* Exercise prompt *
From the listing below, output the lines between the one with "LOVI-BOX (178, 154)" and the one with "Description [tab] (853, 892)", including those two, and nothing else. Pictures are not copied.

* Records supplied *
- - - - -
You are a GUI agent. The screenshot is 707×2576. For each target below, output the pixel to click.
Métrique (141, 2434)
- - - - -
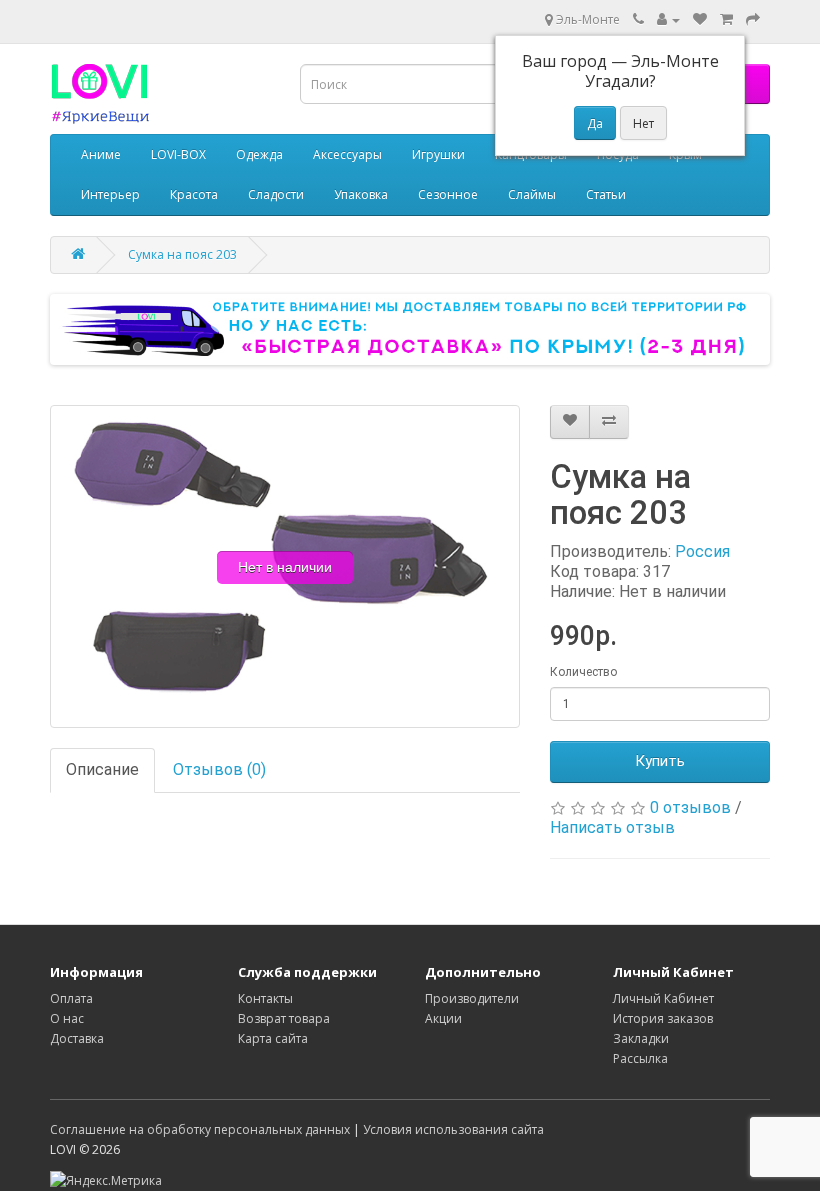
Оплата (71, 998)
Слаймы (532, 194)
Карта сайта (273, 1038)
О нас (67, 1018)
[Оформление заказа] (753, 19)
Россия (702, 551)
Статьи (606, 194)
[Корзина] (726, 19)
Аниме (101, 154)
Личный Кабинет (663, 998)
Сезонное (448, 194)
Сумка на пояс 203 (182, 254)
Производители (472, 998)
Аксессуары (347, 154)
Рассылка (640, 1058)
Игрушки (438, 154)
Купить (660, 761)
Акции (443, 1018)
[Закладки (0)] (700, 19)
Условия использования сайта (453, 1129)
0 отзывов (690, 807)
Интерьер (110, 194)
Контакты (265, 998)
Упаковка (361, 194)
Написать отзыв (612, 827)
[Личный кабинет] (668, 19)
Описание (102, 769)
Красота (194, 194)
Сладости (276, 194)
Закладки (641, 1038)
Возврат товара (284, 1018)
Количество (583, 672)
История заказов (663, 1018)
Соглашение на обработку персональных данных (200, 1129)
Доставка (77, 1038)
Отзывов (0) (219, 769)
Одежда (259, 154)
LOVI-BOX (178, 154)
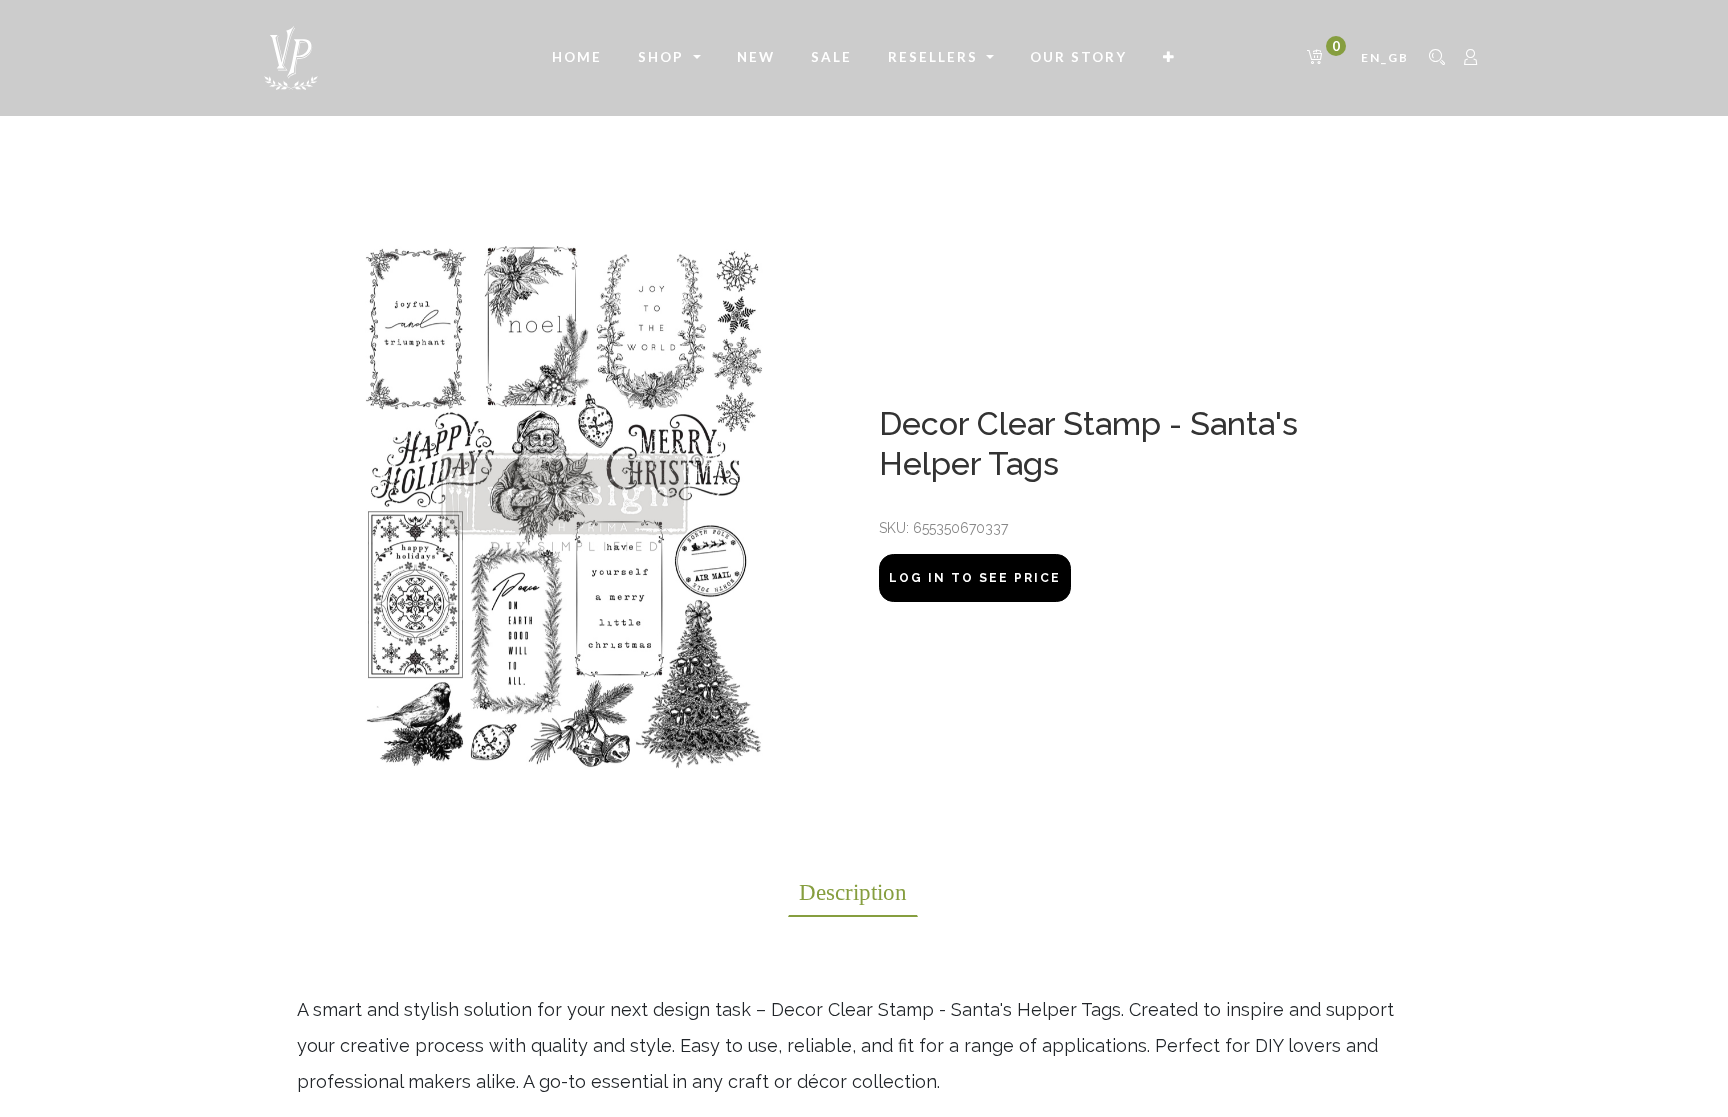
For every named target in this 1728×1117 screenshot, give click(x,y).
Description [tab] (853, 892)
- - - - -
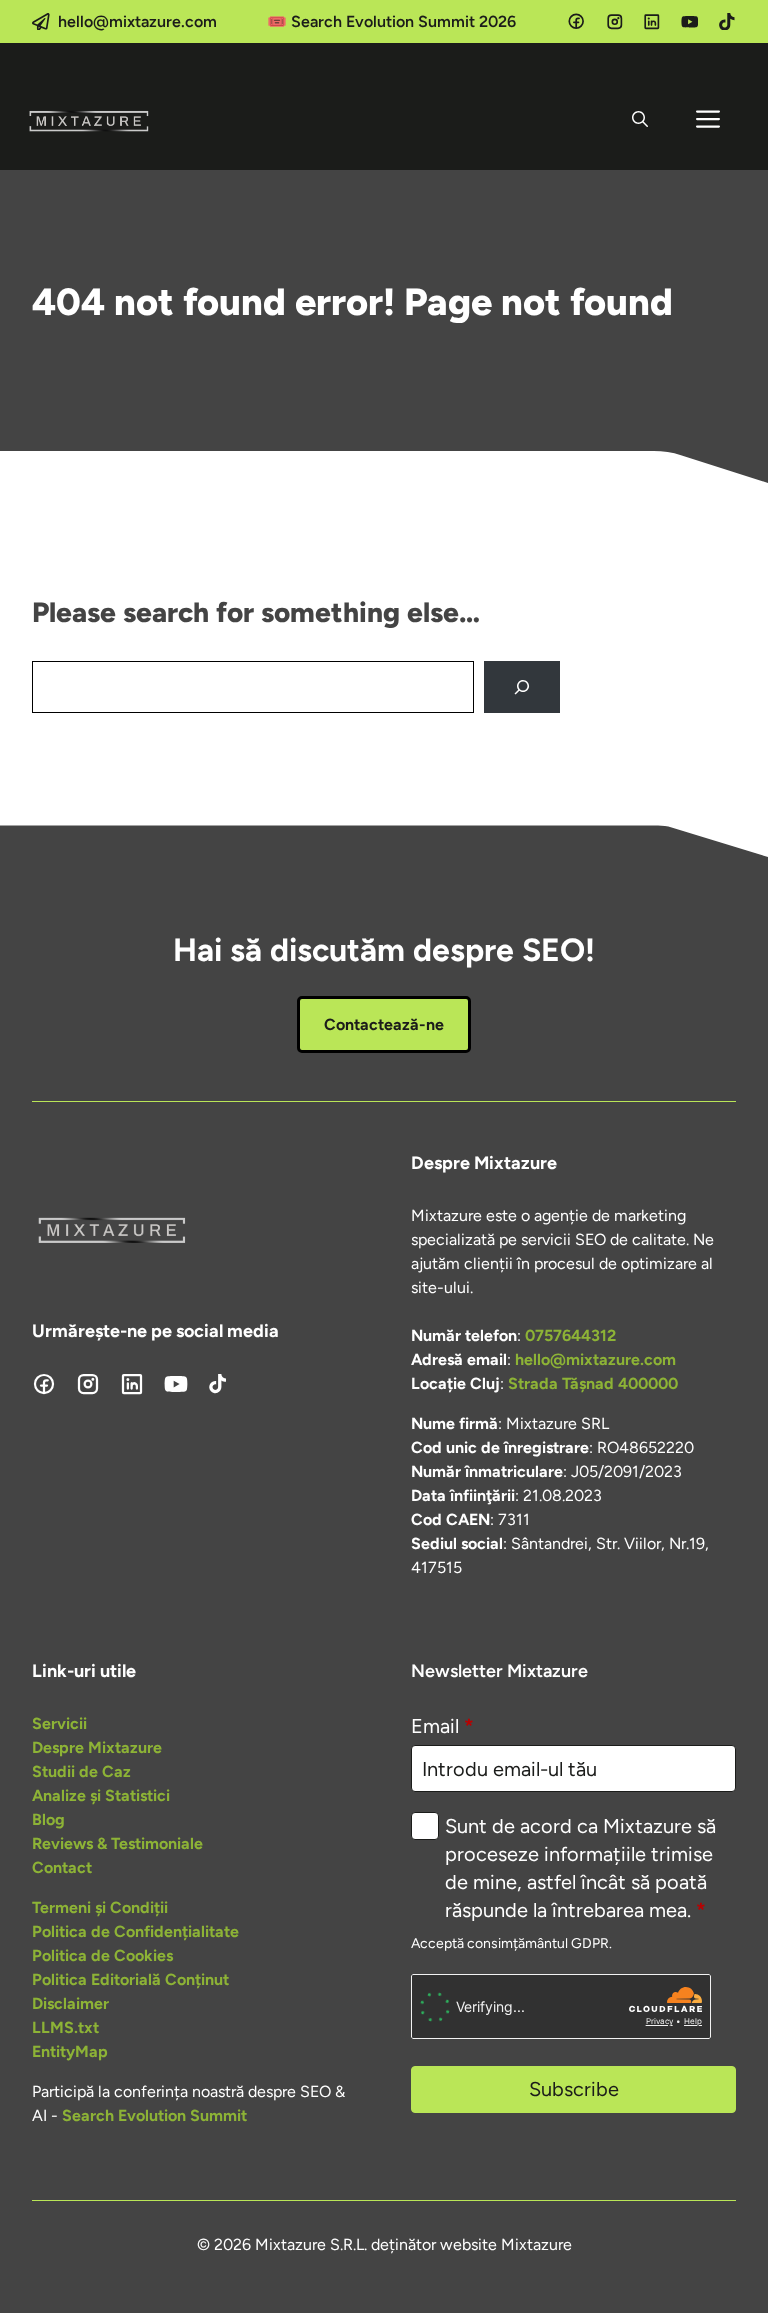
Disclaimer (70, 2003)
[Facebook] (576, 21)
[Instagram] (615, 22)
- - - - -
* Written solution *
LOVI-BOX (178, 154)
For every named target in this 1728×1117 screenshot, give click(x,y).
Description [tab] (853, 892)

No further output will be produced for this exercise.